Strawberries in New York
I visited New York for the first time last week. It’s been a priority destination for a long time now and it lives fully up to its standards. It’s cliche but really a city that never sleeps.
Despite having a few friends in the Big Apple, I chose to stay in a hostel because I wanted to meet people and make friends,
and maybe just maybe find someone. I met millennials from all walks of life – a 19-year old liberal white Calgarian boy, a 27-year old Danish woman who had proper Danish sensibility but also a compass for fun… and also a 26 year old tall and lanky Asian hipster with a manbun who hailed from a nearby suburb of Toronto. We chatted and had good talks for a good portion of the night, about being introverts but taking chances, our careers in a somewhat similar industry. He’d taught himself how to code and was doing a bit of real estate appraisal on the side. This was interesting to me and my career path.

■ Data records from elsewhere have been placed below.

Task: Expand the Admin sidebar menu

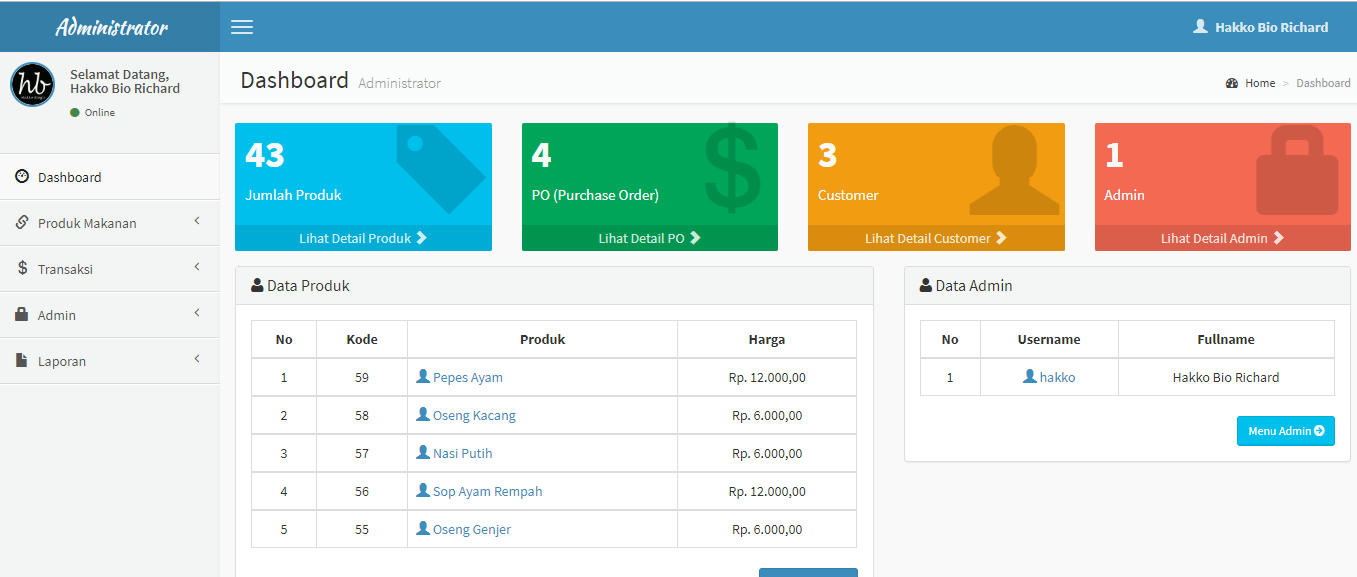Action: [x=57, y=315]
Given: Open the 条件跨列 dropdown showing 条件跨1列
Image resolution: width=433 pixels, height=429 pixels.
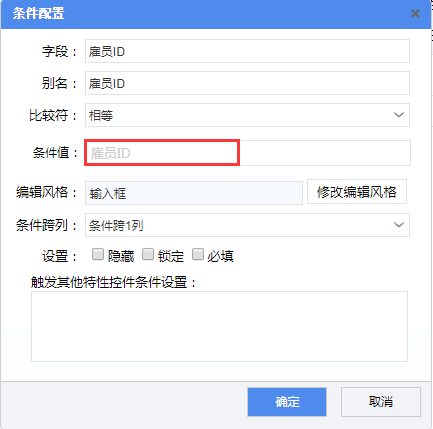Looking at the screenshot, I should click(247, 225).
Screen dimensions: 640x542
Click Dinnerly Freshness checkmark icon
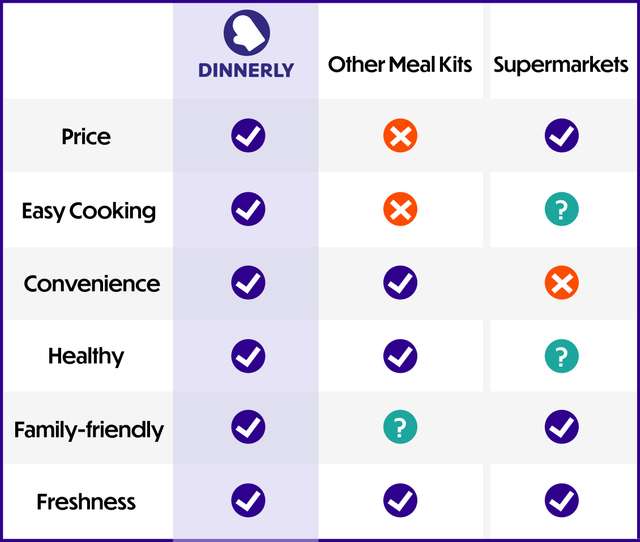tap(248, 500)
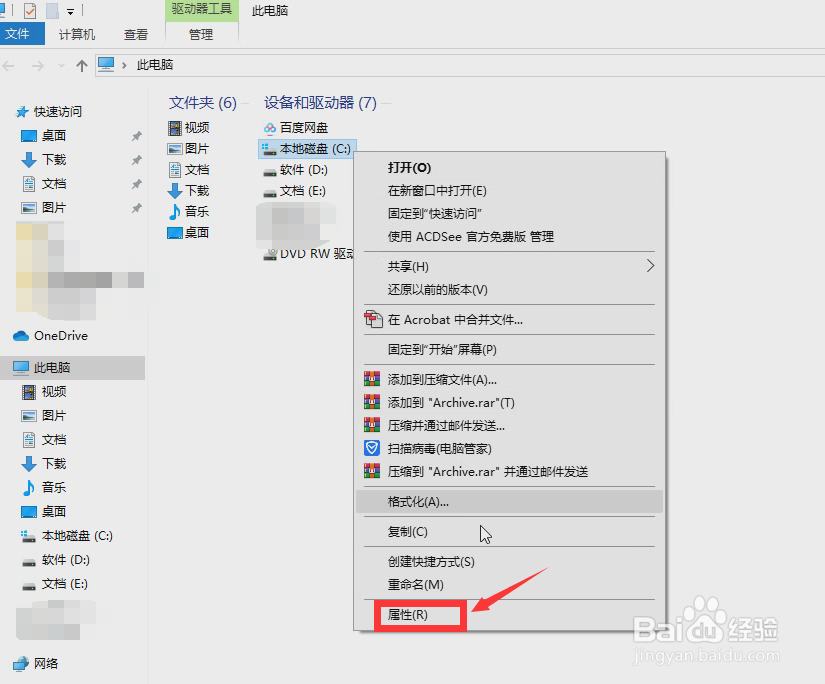Open the 视频 folder in Folders section

point(197,128)
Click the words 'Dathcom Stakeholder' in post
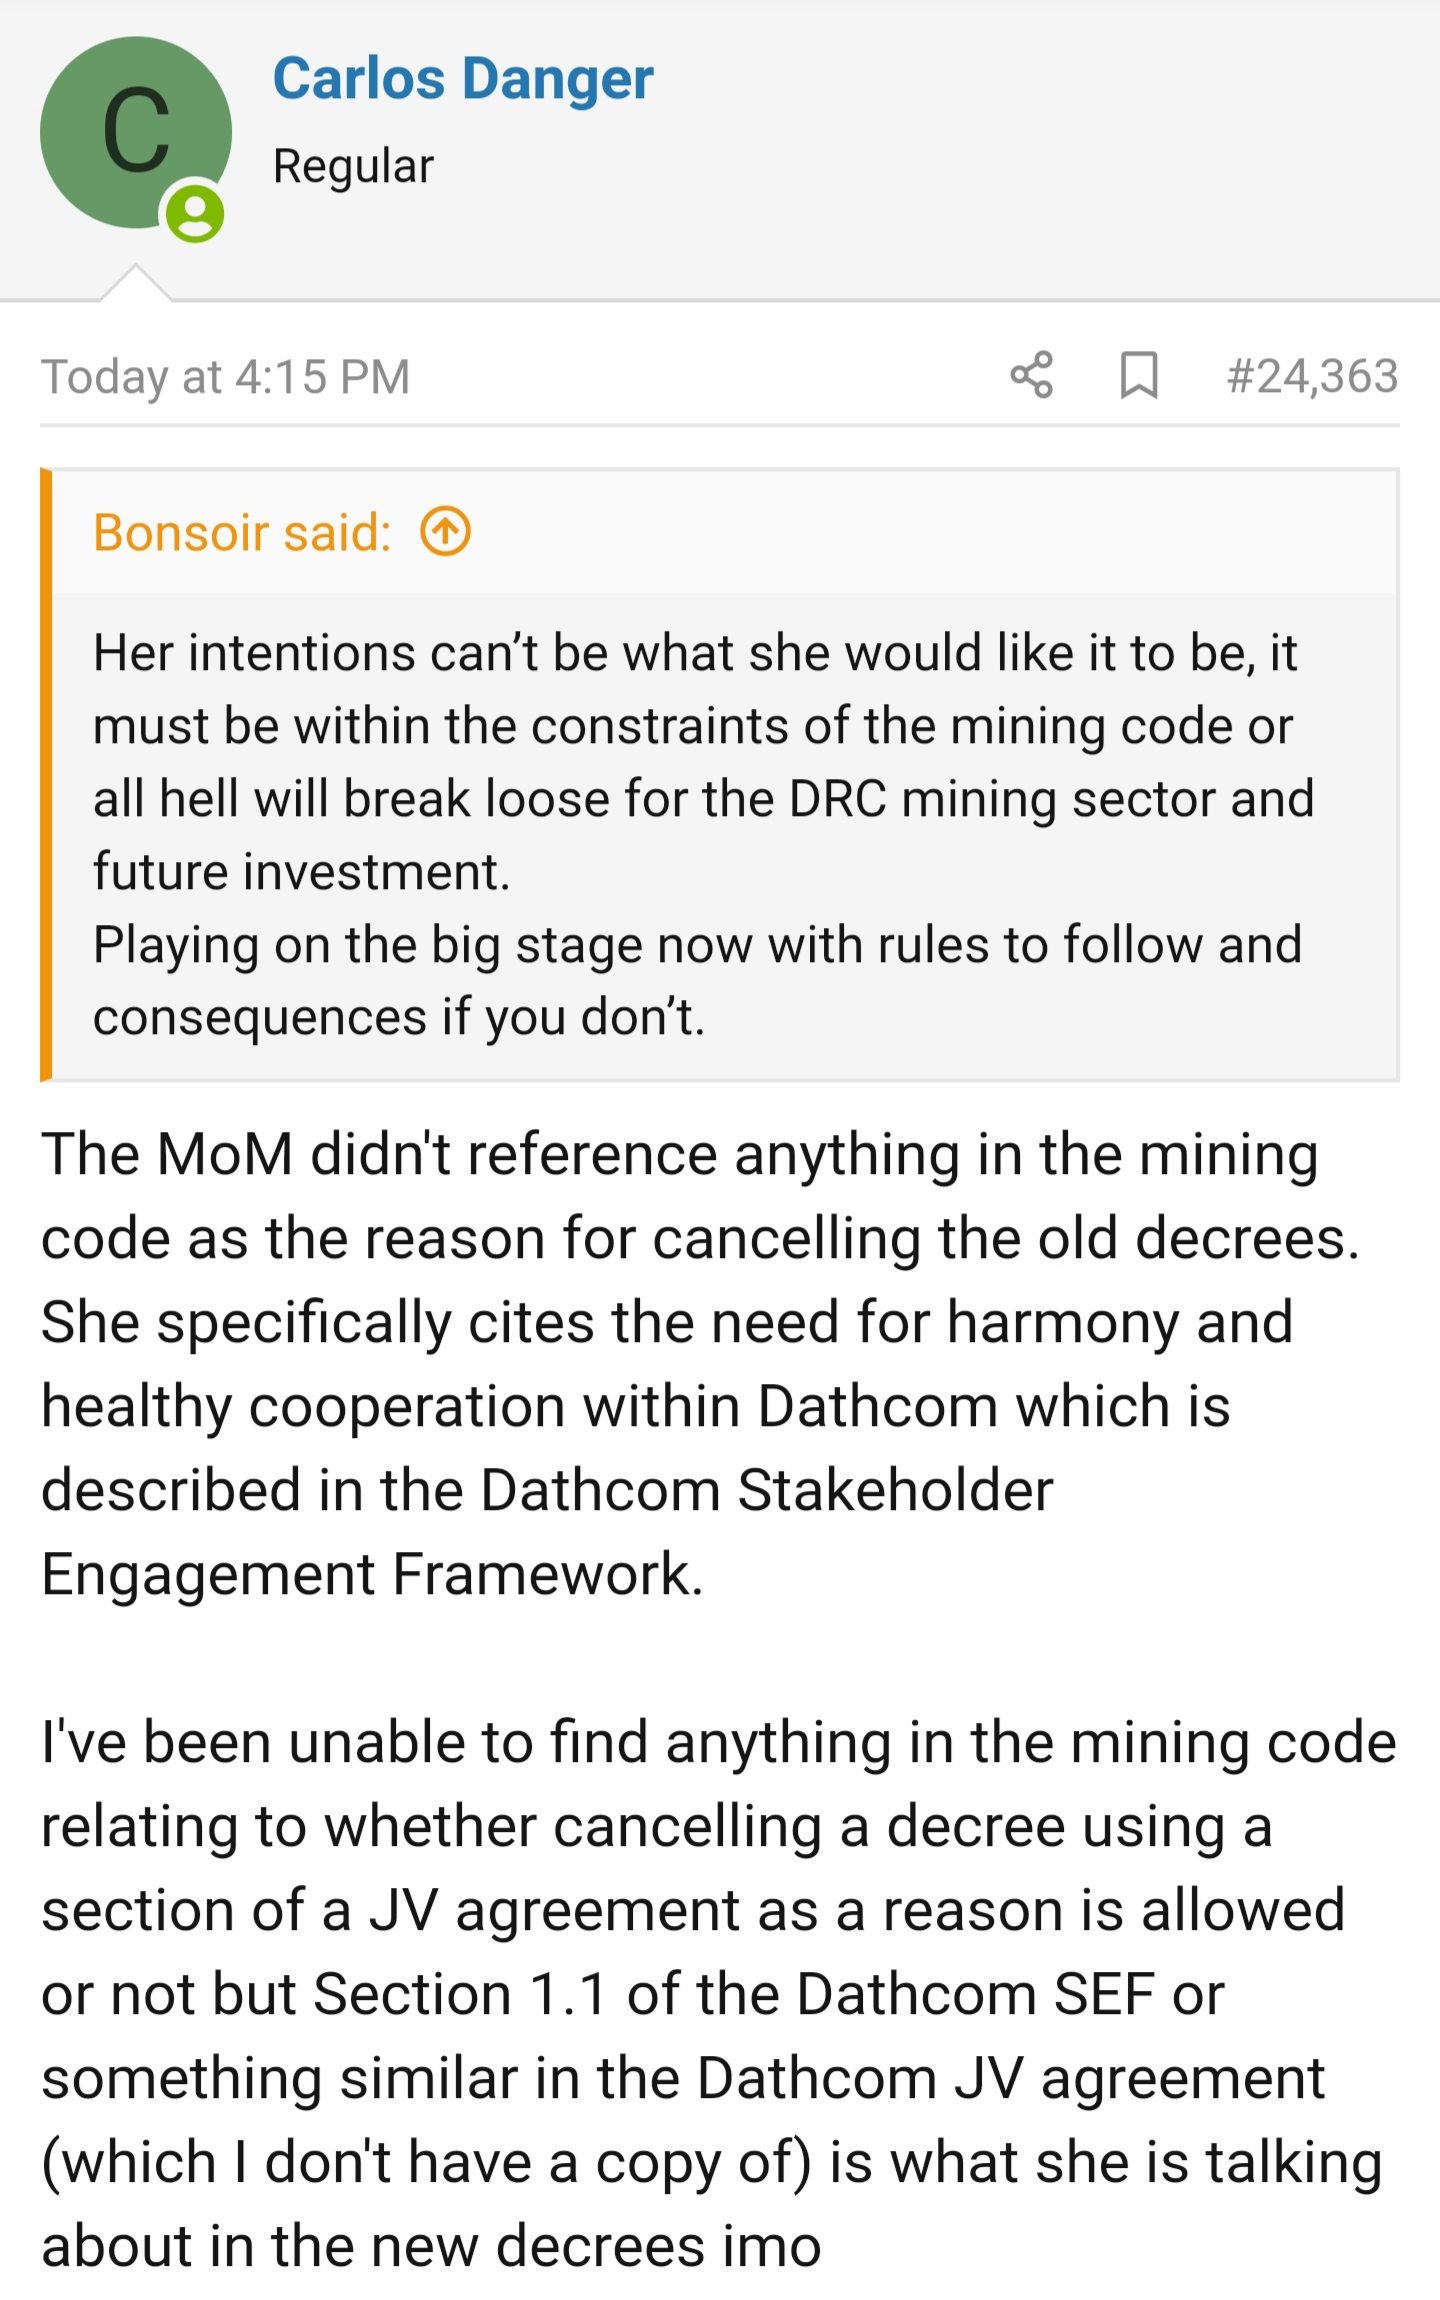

He was very curious about me the whole night and we ended up somewhat separate from the other hostel-goers at the bar. As we talked, my gut feeling was that he mistook my interest in him (as a fellow human being) as a romantic interest… and he decided based on that to reciprocate it. I didn’t want to be assumptuous, but took advantage of when he asked “So what do I need to know about you?”
I knew immediately what I was going to say but hesitated. Fuck it. “Well first, I’m gay.” and followed with two points. I passed the ball to him.
He was speechless for a good couple of seconds before he started. His second point was that “He was heartbroken”.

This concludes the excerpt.